Personal Profile: Qingfu Zhu is an Assistant Professor at Harbin Institute of Technology, with a joint Ph.D. from the University of California, Santa Barbara. His research focuses on natural language processing and code generation. He has published multiple papers in top international conferences in natural language processing, including ACL, AAAI, EMNLP, etc. He has led and participated in several projects funded by the National Natural Science Foundation of China and the "New Generation Artificial Intelligence" Major Program of Science and Technology Innovation 2030.

Speaker 6: Lixing Li

Speaker: Lixing Li
Title: Intelligent Software Development Applications Based on aiXcoder Code Model
Abstract: AI-driven intelligent development based on large models is currently a hot topic and trend in software development technology and tools. There is increasing demand from enterprises for AI-driven software development applications based on code models, yet they face many challenges. The aiXcoder team has been exploring and practicing in this field for over 10 years, pioneering AI-based intelligent development and driving advancements. This presentation will focus on the latest developments of aiXcoder in the field of code models, discussing their explorations and reflections on implementing AI-driven software development technologies and paradigms based on large models.

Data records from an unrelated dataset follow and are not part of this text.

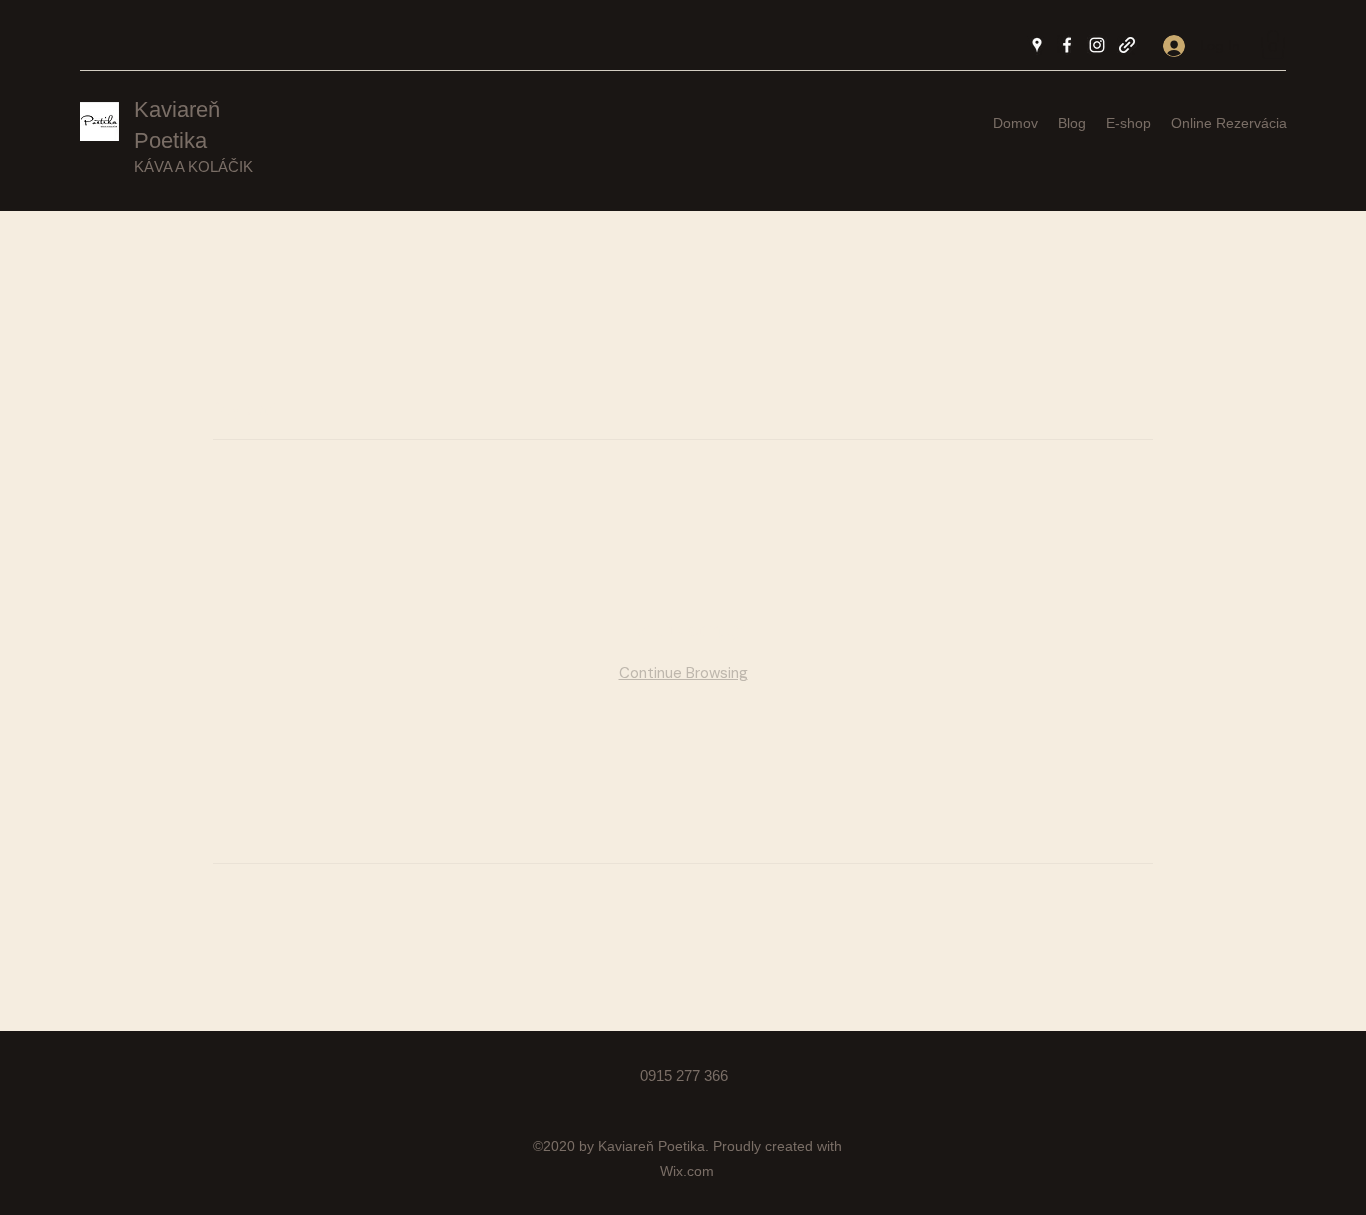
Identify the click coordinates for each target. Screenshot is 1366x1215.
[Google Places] (1037, 45)
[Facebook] (1067, 45)
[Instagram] (1097, 45)
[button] (1273, 44)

Personal Profile: Lixing Li is the Chief Operating Officer of aiXcoder, with a Ph.D. in Computer Software and Theory from Peking University/Chinese Academy of Sciences. He has previously served as the algorithm lead of Alibaba Youku Search Team, co-founder and CIO of a medical AI startup, accumulating over 15 years of experience in AI algorithm research and team management. His current responsibilities include leading the research, development, and application deployment of aiXcoder's intelligent software development system.